Le Film Commission nascono negli anni Quaranta in America e si diffondono anche in Italia all’inizio degli anni Novanta. Sono degli enti che si occupano di attrarre e sostenere produzioni cinematografiche e audiovisive su un dato territorio (in Italia principalmente una Regione) offrendo servizi a titolo gratuito nel tentativo di promuovere la produzione audiovisiva sul territorio di loro competenza e agevolare la produzione cinematografica riducendone le spese. Tra i vari servizi offerti ci possono essere l’individuazione delle location, il contatto con gli enti locali, la ricerca di maestranze locali, assistenza burocratica, ecc.
Alcune Film Commission si sono dotate anche di un Film Fund (qui l’esempio del FVG, il primo istituito in Italia), ovvero un fondo che finanzia le produzioni audiovisive e cinematografiche a seconda della durata delle riprese sul territorio, a patto che queste spendano una data cifra e un determinato periodo di tempo sul territorio. Detta in parole povere: vuoi i soldi della Regione? Spendine qui altrettanti e ti diamo tutto quello che vuoi. In sostanza, una Film Commission si occupa di promuovere il suo territorio attirando e agevolando le produzioni cinematografiche, che ricevono un finanziamento e in cambio danno lavoro a operai e artigiani di detto territorio, scatenando anche fenomeni di cineturismo (ovvero turisti che vengono a visitare i set di un film, come accadde a Matera quando fu girato La Passione di Cristo, o più in grande in Nuova Zelanda con Il Signore degli Anelli), con notevoli vantaggi sia per la produzione (che spende di meno) sia per il territorio (che trae vantaggio sia in termini economici, sia in visibilità), innescando quindi un sistema virtuoso e di collaborazione tra produzioni audiovisive ed enti locali.

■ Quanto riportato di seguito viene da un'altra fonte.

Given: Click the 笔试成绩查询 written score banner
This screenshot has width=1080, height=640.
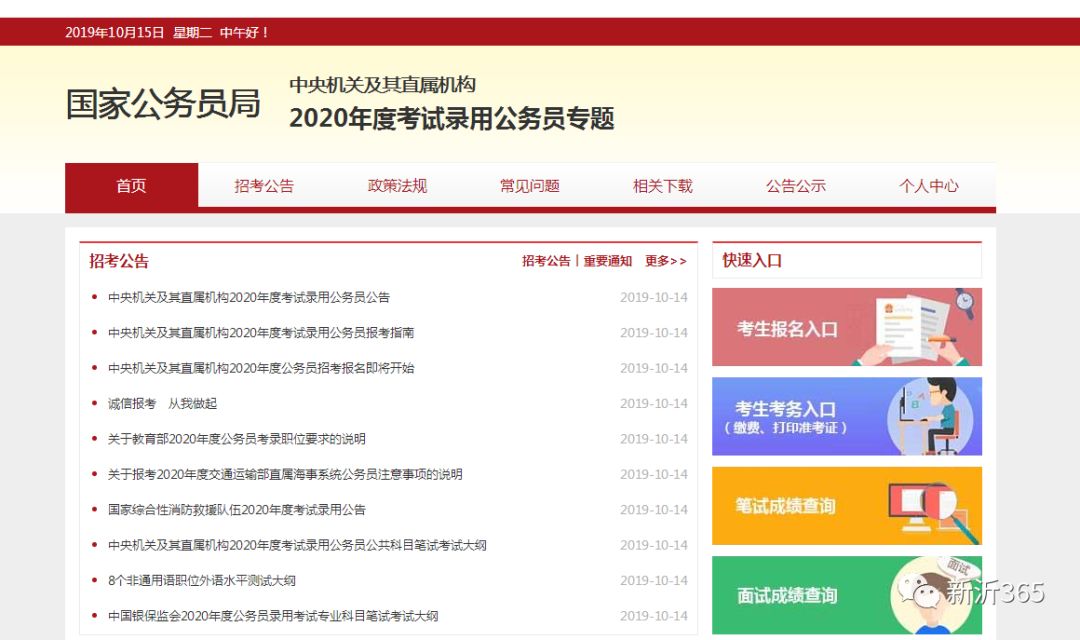Looking at the screenshot, I should tap(846, 506).
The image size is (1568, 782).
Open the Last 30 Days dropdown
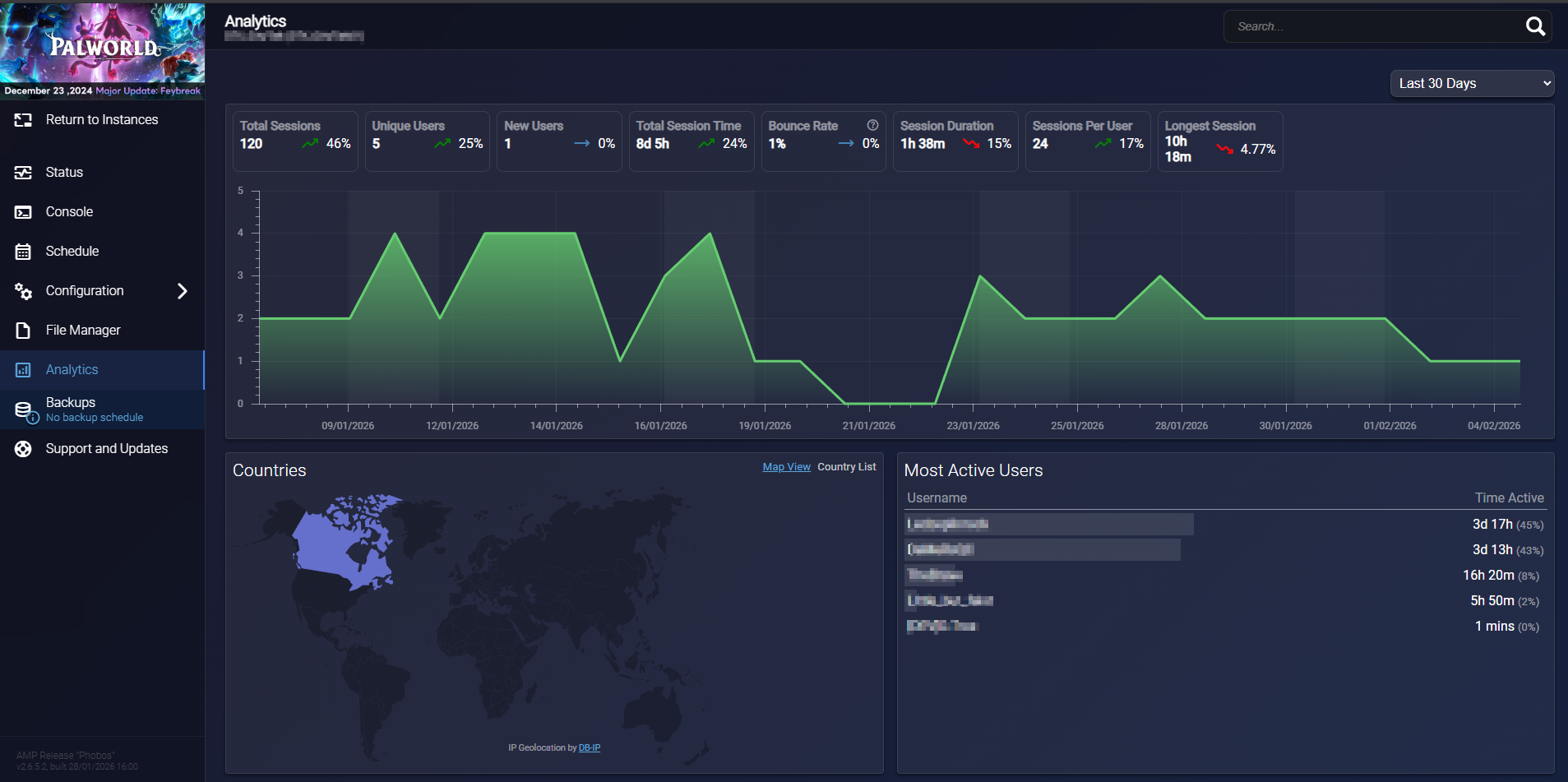coord(1471,83)
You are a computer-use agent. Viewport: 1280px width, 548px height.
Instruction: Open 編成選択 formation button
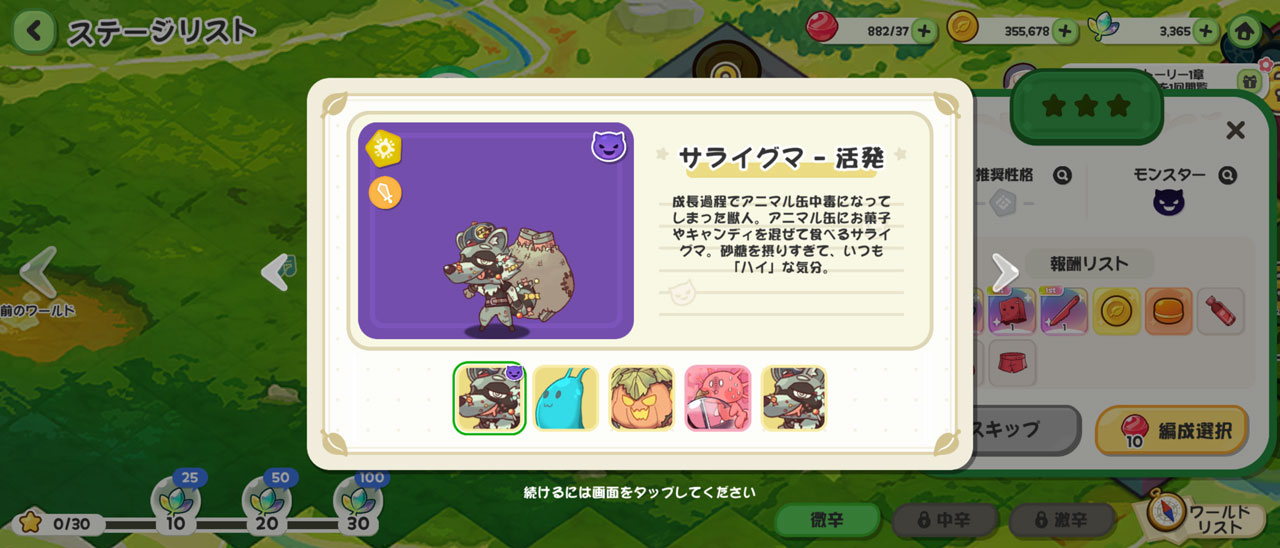tap(1172, 431)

Come avrete notato, queste realtà permettono di dover dipendere sempre meno dal FUS, ovvero il Fondo Unico per lo Spettacolo (tema molto sentito dall’italiota medio, che quando non gradisce il film di un “cineasta parassita” inneggia alla “chiusura dei rubinetti del FUS”) con buona pace di chi si sente derubato dei suoi soldi ogni volta che va al cinema.
E poi ammettetelo, non vi emozionate anche voi quando riconoscete i vostri luoghi sul grande schermo?